LA CRISI È ARRIVATA ancora prima dell’inizio ufficiale del Consiglio, domenica, con tre ore di ritardo rispetto alla tabella di marcia. Il gruppo Ppe si è ribellato a Angela Merkel, che come ha commentato con crudeltà un diplomatico «non tiene più le sue truppe»: la cancelliera aveva concluso a Osaka un accordo con Emmanuel Macron, lo spagnolo Pedro Sanchez e l’olandese Mark Rutte, cioè un’intesa tra rappresentanti di tre sui quattro gruppi che devono mettersi d’accordo (i Verdi non sono presenti a livello di Consiglio). Nel piano di Merkel, il Ppe avrebbe accettato di perdere la presidenza della Commissione, dopo 15 anni di direzione consecutiva, a favore dei socialdemocratici con l’olandese Frans Timmermans, ma avrebbe conservato la presidenza del Consiglio (Kristalina Georgieva o Mariya Gabriel, entrambe bulgare, anche se nessuna delle due è mai stata primo ministro, una prassi che non sarà quindi più rispettata) e quella del Parlamento (Manfred Weber, lo Spitzenkandidat Ppe giudicato inadeguato per succedere a Jean-Claude Juncker). Ai liberali la carica di Mr.Pesc (il belga Charles Michel). Margrete Vestager, liberale danese, avrebbe ottenuto la carica di prima vice-presidente. Poi gli aggiustamenti necessari per rispettare i vari equilibri sarebbero venuti dai Commissari e dai comitati legislativi dell’Europarlamento. Ma questo castello di carte è crollato perché alla riunione del Ppe è stato respinto e al Consiglio non sono arrivati a contarsi con un voto, per evitare di creare una frattura troppo visibile (ci vuole una doppia maggioranza, al Consiglio maggioranza qualificata rafforzata di 21 paesi su 28, al Parlamento servono 376 voti).

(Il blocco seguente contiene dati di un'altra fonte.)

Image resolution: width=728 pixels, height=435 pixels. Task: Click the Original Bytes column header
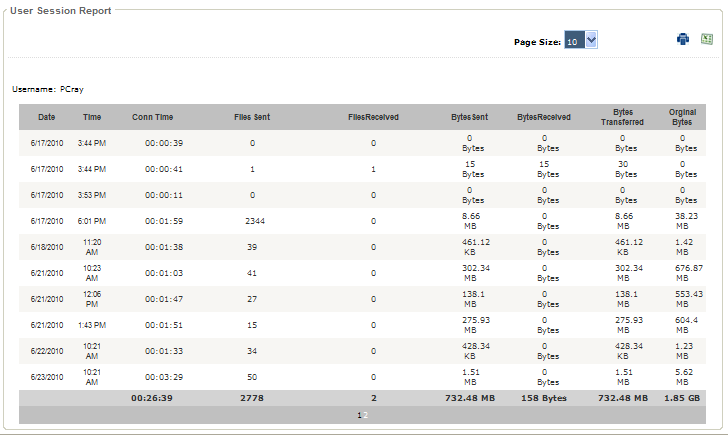682,117
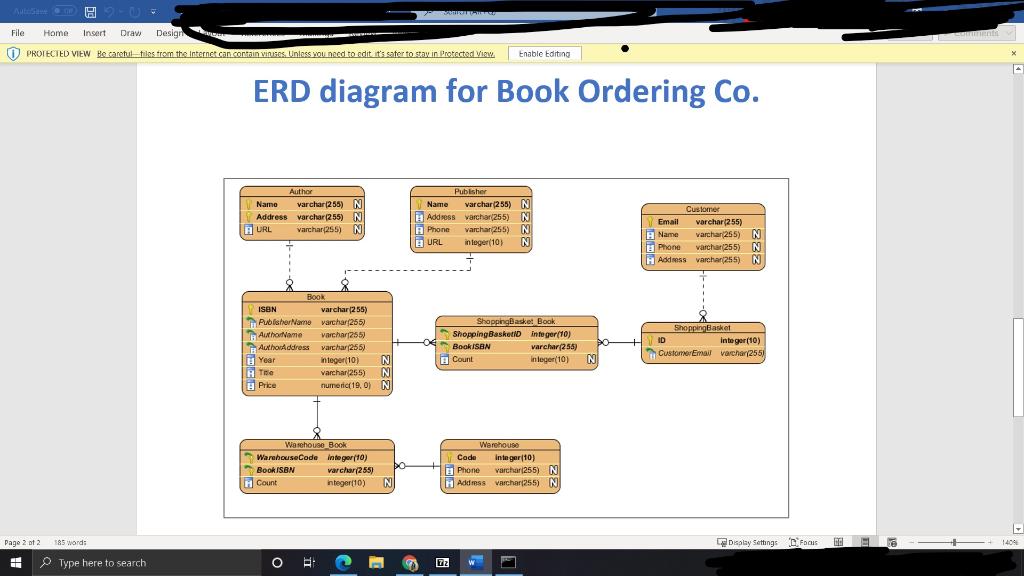Image resolution: width=1024 pixels, height=576 pixels.
Task: Click the Enable Editing button
Action: [544, 55]
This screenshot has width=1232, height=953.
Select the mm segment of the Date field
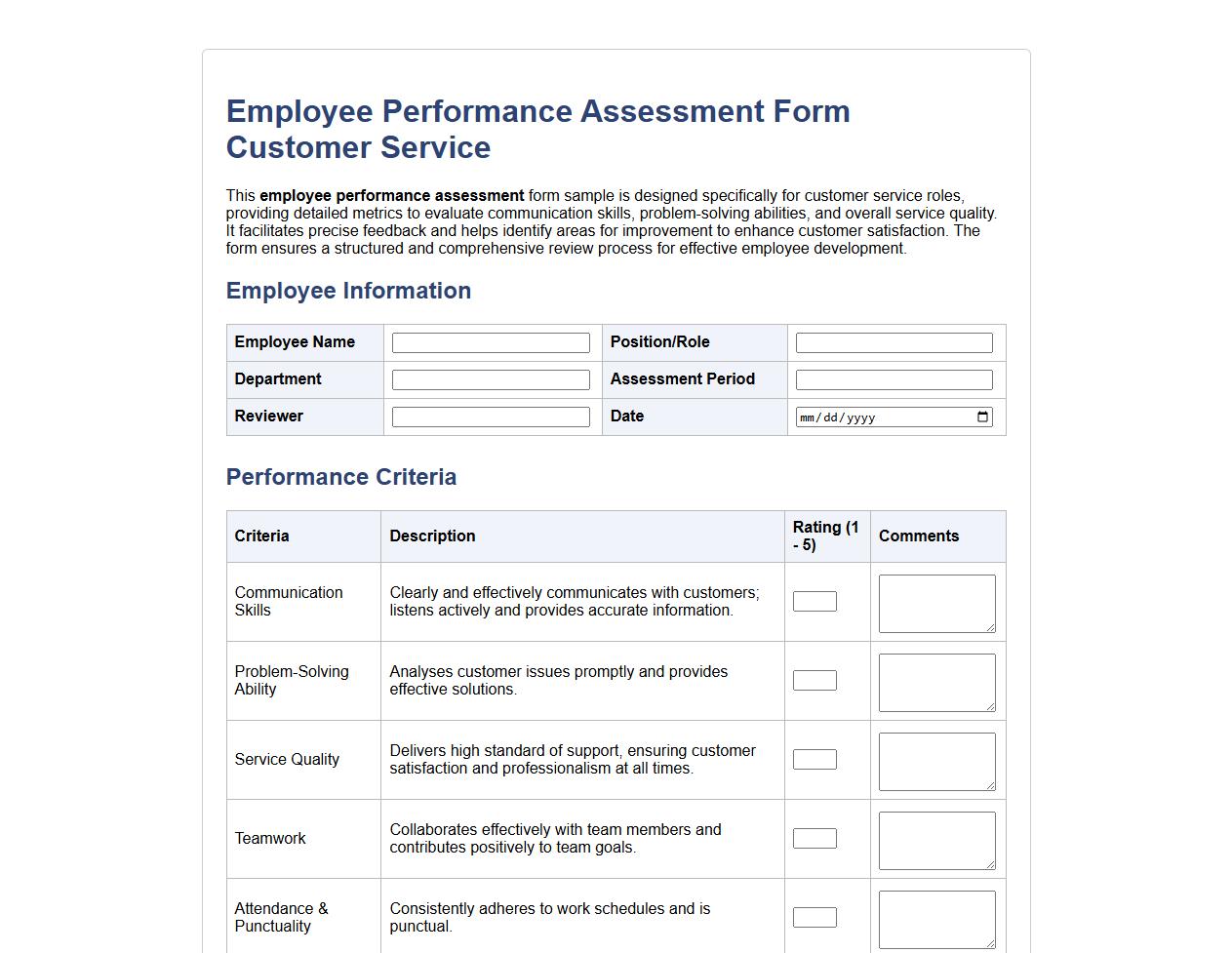(806, 417)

A GUIDARE LA CARICA anti-Timmmermans è stato l’ungherese Viktor Orbán, che con una lettera a Joseph Daul, presidente del Partito popolare europeo, ha denunciato un «errore storico», una «umiliazione» per il gruppo. Ai 4 paesi Visegrad (con l’Ungheria, Repubblica ceca, Polonia, e Slovacchia) si è unita poi l’Italia (eppure con questo equilibrio la Bce sarebbe andata alla Francia mentre in un’altra configurazione potrebbe andare in mano tedesca o comunque ai «falchi»). «Abbiamo fallito – ha commentato Macron – una bruttissima immagine per il Consiglio e per l’Europa», la causa sono «ambizioni personali» eccessive e un «processo mal pensato».

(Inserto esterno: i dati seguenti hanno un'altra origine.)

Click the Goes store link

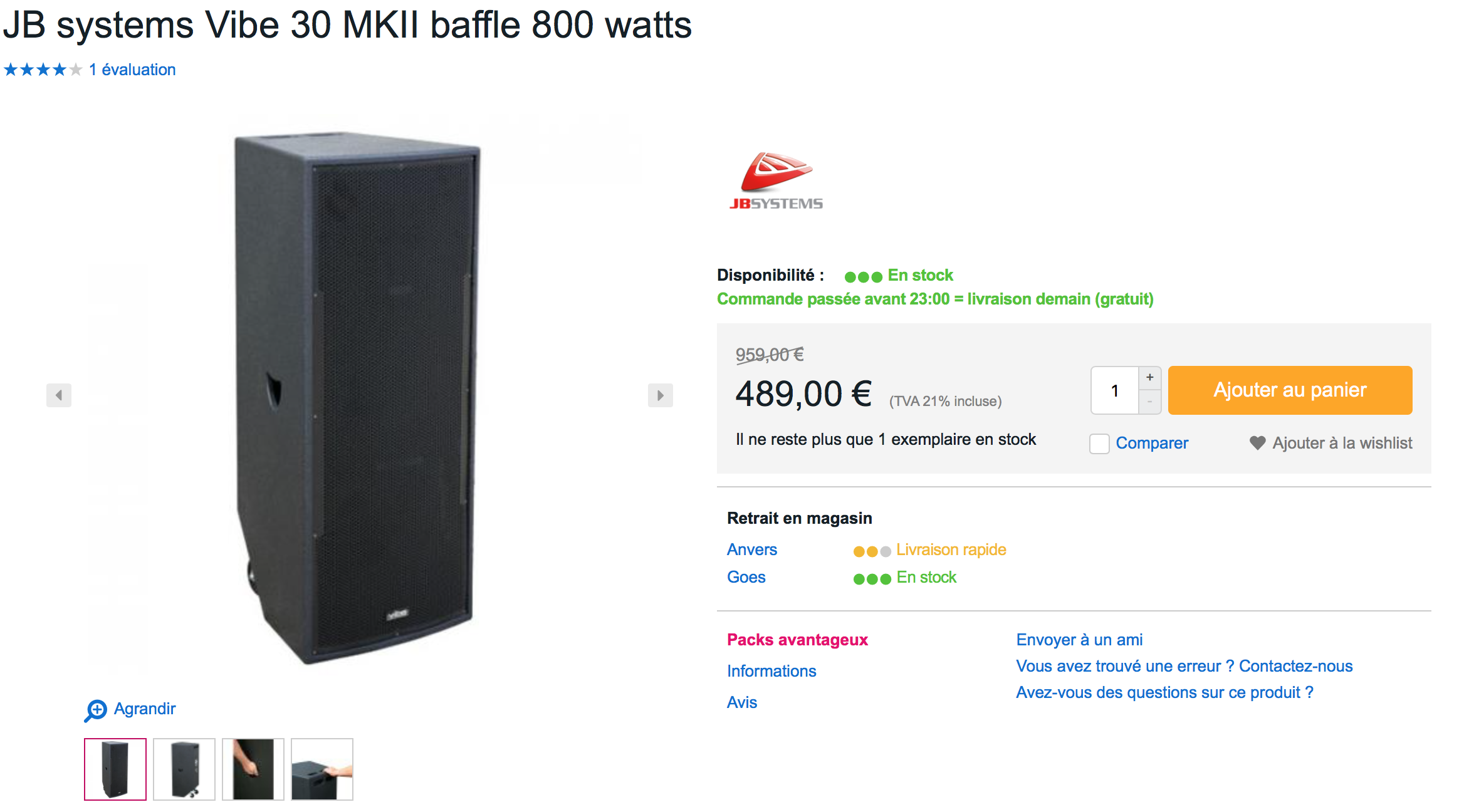click(746, 577)
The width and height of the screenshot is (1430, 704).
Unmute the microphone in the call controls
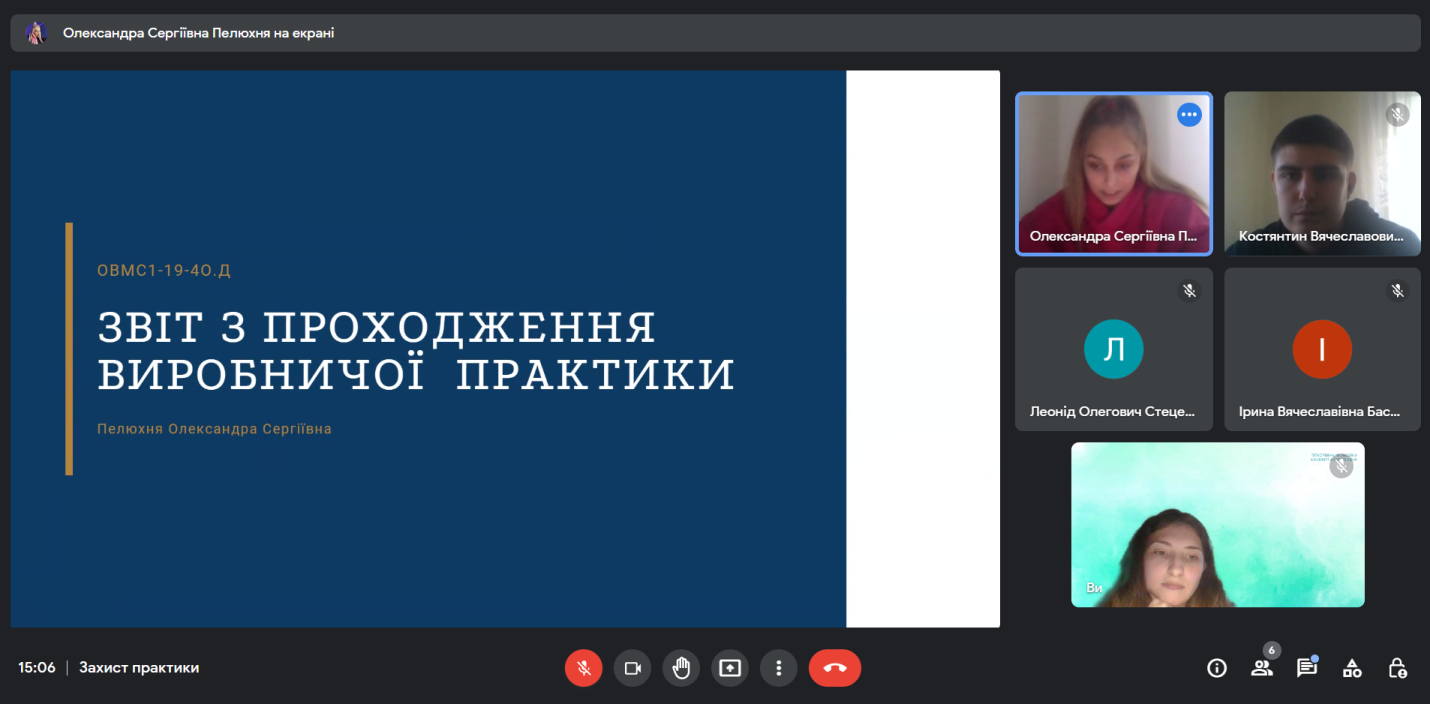(x=583, y=668)
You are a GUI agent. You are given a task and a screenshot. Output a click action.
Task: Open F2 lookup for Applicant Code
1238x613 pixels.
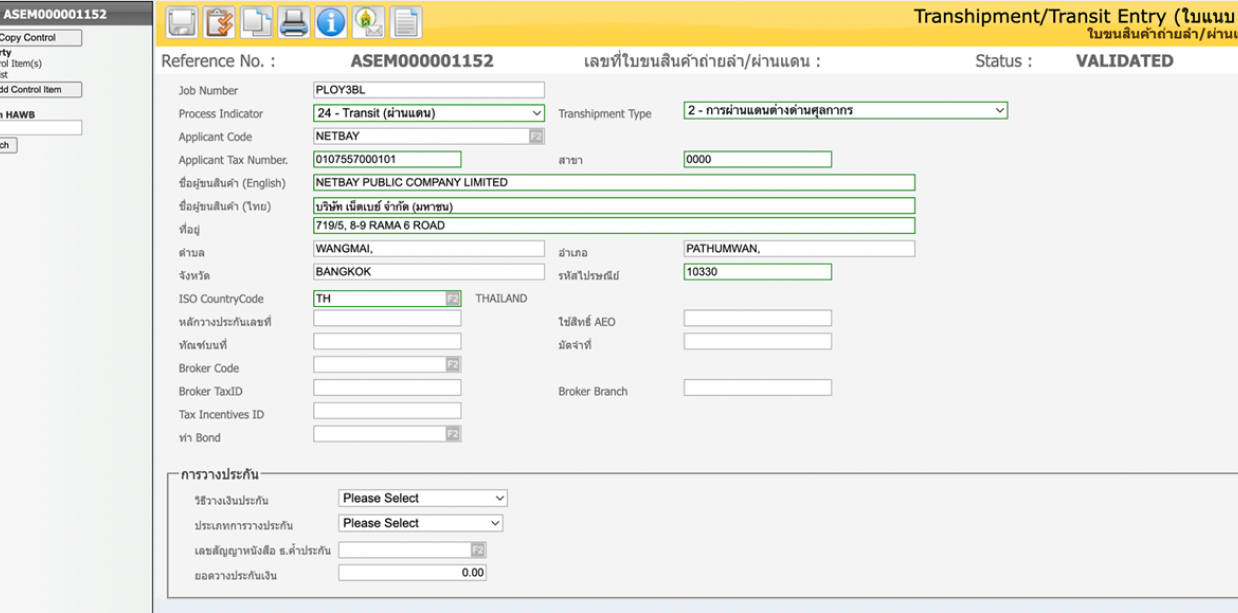(537, 136)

LE CARTE RESTANO in mano al Ppe, gruppo indispensabile per avere una maggioranza. E il Ppe non ha digerito l’abbandono del meccanismo dello Spitzenkandidat, che avrebbe dato la presidenza a Manfred Weber. Questo candidato tedesco della Csu dovrebbe essere eletto alla presidenza dell’Europarlamento il 3 luglio. Per questo, i capi di stato e di governo hanno fretta di arrivare a una decisione sui top jobs oggi, perché Strasburgo potrebbe decidere altrimenti (votare per un altro candidato, circola anche l’ipotesi di una riconferma di Antonio Tajani) e così mettere altro caos, perché Weber rimarrebbe da sistemare e tutta la costruzione da equilibristi crollerebbe definitivamente. L’elezione di Timmermans sarebbe un segnale interessante, anche se il social-democratico era già vice-presidente con Juncker, perché marcherebbe un cambiamento politico dopo 15 anni di governo conservatore.